Uma habitação vernacular é uma "ciência do concreto". O microclima e as caracteristicas dos recursos naturais que oferecem as diferentes regiões ditaram as formas, os materiais e as técnicas: construções de madiera em zonas florestais; muros de adobe ou de tijolo e cobertas de telha quando o solo é argiloso; telhados de lousa nas zonas rochosas; alvenaria de pedra calcária, grés ou granito de acordo com a natureza do subsolo.

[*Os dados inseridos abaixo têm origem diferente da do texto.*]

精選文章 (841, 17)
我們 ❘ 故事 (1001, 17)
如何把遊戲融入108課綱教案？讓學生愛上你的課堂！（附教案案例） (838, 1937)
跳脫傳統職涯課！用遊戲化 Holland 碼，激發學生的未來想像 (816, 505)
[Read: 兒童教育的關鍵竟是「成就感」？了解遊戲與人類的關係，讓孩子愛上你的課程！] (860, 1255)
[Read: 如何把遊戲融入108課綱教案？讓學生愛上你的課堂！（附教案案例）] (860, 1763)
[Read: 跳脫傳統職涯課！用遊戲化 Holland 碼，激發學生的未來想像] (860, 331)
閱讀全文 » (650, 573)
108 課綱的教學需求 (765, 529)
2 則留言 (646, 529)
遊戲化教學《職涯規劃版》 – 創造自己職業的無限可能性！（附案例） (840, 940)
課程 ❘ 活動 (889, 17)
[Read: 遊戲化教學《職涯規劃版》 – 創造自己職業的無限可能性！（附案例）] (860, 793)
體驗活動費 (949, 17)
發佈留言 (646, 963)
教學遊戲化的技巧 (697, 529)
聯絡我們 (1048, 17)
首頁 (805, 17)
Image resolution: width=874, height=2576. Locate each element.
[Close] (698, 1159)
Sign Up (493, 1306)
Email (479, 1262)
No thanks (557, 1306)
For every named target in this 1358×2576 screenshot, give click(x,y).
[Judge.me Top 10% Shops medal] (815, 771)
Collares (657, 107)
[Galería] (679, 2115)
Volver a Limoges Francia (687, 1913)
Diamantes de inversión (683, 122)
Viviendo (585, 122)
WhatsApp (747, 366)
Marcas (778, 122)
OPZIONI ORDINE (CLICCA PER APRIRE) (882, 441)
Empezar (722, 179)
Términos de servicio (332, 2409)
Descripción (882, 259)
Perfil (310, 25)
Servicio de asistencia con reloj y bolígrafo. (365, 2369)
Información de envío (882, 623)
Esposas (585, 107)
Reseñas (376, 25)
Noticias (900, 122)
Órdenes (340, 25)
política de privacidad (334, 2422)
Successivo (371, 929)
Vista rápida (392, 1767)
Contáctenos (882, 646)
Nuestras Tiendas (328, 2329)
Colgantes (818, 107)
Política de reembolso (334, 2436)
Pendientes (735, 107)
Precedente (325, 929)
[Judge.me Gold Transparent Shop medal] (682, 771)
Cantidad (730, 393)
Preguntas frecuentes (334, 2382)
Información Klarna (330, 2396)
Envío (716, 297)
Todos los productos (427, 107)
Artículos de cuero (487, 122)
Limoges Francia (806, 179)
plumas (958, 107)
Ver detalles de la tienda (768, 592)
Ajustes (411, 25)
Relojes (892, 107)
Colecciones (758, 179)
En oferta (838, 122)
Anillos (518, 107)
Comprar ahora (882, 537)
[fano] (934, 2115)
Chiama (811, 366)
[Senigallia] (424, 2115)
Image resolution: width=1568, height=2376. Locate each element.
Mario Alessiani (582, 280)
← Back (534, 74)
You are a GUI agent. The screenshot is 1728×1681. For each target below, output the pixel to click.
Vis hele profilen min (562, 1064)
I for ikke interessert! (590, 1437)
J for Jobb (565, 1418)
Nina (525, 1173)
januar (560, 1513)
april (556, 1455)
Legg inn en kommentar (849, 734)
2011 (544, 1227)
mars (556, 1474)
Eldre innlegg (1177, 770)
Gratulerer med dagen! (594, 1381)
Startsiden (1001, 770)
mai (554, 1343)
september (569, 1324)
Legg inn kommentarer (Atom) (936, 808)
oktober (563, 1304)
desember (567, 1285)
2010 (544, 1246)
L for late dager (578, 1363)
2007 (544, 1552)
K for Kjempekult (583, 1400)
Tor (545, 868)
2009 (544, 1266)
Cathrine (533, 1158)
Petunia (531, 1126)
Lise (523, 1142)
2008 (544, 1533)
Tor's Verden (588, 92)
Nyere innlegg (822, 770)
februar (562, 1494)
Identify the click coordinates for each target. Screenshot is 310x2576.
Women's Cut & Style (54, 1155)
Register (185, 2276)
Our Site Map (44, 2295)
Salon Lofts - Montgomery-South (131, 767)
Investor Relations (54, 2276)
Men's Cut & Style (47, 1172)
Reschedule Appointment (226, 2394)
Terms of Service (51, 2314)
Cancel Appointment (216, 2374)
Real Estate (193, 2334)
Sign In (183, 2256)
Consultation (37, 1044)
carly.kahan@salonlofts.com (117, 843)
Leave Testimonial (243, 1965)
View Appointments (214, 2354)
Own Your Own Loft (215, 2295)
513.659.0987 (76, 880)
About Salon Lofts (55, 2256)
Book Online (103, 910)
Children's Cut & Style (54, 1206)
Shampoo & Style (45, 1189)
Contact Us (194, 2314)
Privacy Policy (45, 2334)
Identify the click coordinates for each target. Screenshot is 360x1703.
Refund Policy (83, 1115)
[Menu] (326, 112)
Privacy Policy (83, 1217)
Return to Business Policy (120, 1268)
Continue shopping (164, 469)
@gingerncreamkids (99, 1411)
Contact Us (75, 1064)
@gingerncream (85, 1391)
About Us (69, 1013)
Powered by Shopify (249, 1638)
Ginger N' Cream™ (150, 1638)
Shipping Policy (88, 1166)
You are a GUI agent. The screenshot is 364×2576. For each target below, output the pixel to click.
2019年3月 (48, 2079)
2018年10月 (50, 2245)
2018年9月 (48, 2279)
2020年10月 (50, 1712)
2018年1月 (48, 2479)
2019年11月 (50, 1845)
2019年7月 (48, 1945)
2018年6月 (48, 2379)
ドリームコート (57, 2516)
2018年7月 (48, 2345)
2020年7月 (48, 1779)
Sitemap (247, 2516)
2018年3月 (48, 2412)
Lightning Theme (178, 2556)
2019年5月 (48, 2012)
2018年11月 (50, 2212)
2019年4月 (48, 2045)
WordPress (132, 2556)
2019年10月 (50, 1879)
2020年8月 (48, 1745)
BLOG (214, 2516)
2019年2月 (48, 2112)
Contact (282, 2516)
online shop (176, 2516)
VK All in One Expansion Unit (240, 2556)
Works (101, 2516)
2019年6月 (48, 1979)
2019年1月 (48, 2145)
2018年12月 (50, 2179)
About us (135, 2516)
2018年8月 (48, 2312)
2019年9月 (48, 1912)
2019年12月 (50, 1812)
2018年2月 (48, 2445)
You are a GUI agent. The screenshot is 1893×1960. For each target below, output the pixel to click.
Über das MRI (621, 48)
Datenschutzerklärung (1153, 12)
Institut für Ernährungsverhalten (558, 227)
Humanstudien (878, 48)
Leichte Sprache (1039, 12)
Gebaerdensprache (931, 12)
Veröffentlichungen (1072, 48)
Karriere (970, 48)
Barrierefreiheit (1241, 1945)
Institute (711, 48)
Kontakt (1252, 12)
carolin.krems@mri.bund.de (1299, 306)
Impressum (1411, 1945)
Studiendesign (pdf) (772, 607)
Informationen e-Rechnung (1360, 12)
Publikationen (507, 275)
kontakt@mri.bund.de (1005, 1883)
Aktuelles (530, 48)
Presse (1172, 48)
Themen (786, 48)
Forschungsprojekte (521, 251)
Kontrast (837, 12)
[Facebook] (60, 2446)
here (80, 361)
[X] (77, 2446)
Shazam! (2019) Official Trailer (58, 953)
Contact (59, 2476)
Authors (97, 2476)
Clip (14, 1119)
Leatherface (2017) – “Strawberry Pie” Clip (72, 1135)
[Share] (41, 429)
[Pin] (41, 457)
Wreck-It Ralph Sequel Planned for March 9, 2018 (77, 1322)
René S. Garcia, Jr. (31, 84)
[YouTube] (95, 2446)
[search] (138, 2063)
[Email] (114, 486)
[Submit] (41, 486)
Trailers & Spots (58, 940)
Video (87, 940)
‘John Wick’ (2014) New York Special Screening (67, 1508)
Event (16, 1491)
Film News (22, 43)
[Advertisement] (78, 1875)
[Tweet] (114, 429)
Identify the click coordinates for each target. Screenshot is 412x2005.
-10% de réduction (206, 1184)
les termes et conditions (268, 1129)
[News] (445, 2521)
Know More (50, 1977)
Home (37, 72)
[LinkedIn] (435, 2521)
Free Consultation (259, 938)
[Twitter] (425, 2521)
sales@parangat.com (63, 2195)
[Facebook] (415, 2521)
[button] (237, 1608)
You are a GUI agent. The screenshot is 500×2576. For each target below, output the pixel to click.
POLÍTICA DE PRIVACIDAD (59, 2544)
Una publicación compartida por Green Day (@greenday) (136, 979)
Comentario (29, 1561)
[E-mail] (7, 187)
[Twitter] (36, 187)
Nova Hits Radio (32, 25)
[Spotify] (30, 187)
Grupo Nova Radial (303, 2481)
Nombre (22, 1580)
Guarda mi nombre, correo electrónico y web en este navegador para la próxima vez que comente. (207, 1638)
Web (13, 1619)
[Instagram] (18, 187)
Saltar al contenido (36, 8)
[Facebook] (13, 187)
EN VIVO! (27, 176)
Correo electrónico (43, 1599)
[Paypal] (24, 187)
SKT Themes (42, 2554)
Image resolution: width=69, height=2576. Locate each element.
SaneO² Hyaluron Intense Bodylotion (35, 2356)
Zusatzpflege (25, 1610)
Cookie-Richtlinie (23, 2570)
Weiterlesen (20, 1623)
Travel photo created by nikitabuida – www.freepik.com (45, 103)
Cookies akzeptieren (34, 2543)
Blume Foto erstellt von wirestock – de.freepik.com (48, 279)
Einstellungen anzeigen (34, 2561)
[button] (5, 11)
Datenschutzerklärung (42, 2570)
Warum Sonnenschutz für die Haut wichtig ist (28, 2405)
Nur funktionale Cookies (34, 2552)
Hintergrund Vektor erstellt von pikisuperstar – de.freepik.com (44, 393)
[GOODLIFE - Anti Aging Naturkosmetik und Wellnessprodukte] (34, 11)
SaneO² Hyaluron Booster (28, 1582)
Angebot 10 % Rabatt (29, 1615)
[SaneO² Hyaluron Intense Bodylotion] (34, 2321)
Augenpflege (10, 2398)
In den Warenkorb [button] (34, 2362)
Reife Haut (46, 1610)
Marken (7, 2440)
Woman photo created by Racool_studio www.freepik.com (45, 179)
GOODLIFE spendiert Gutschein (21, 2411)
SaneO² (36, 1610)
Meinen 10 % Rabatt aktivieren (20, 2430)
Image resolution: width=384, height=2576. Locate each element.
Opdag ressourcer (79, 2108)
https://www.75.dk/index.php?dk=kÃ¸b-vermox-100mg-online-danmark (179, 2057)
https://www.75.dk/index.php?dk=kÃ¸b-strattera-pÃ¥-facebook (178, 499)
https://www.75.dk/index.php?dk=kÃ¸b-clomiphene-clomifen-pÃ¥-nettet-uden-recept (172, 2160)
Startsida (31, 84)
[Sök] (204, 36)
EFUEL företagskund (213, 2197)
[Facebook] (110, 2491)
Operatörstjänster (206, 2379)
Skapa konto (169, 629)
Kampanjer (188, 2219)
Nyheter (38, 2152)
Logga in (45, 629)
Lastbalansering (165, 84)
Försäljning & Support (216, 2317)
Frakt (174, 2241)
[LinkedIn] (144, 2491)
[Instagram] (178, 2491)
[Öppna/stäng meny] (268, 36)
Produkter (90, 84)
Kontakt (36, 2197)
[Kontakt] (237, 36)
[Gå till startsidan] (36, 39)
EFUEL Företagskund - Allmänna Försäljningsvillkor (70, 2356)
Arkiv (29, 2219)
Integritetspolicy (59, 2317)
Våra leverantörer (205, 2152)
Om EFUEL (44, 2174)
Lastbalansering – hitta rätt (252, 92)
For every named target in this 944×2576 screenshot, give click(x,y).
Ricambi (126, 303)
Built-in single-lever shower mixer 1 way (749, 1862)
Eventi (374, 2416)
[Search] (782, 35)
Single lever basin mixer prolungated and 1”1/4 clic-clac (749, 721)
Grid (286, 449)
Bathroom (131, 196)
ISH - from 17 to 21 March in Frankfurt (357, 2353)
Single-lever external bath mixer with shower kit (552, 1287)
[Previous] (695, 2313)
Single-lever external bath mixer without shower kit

Graças à experiência acumulada pelas gerações anteriores, a arquitectura tradicional também tem em conta os riscos e perigos ligados ao relevo e ao clima: zonas de fácil inundação, com ameaça de avalanches, etc.
Assim, a habitação bioclimática não deve ser uma mera imitação da arquitectura vernacular e deve sim apelar à sua tranquila integração na paisagem e à sua adequação entre a funcionalidade e o uso, assim como na utilização lógica de cada material.
A habitação ecológica é, antes de mais, uma construção que responde a todos os requisitos e necessidades dos seus usuários, que antecipa o futuro ao projectar a evolução da família que a habita e o uso que lhe dará em cada uma das fases da sua vida, isto é, prever as necessidades ao longo do tempo e conceber edificios aos quais sejamos capazes de nos adaptar, sem necessidade de grandes reformas.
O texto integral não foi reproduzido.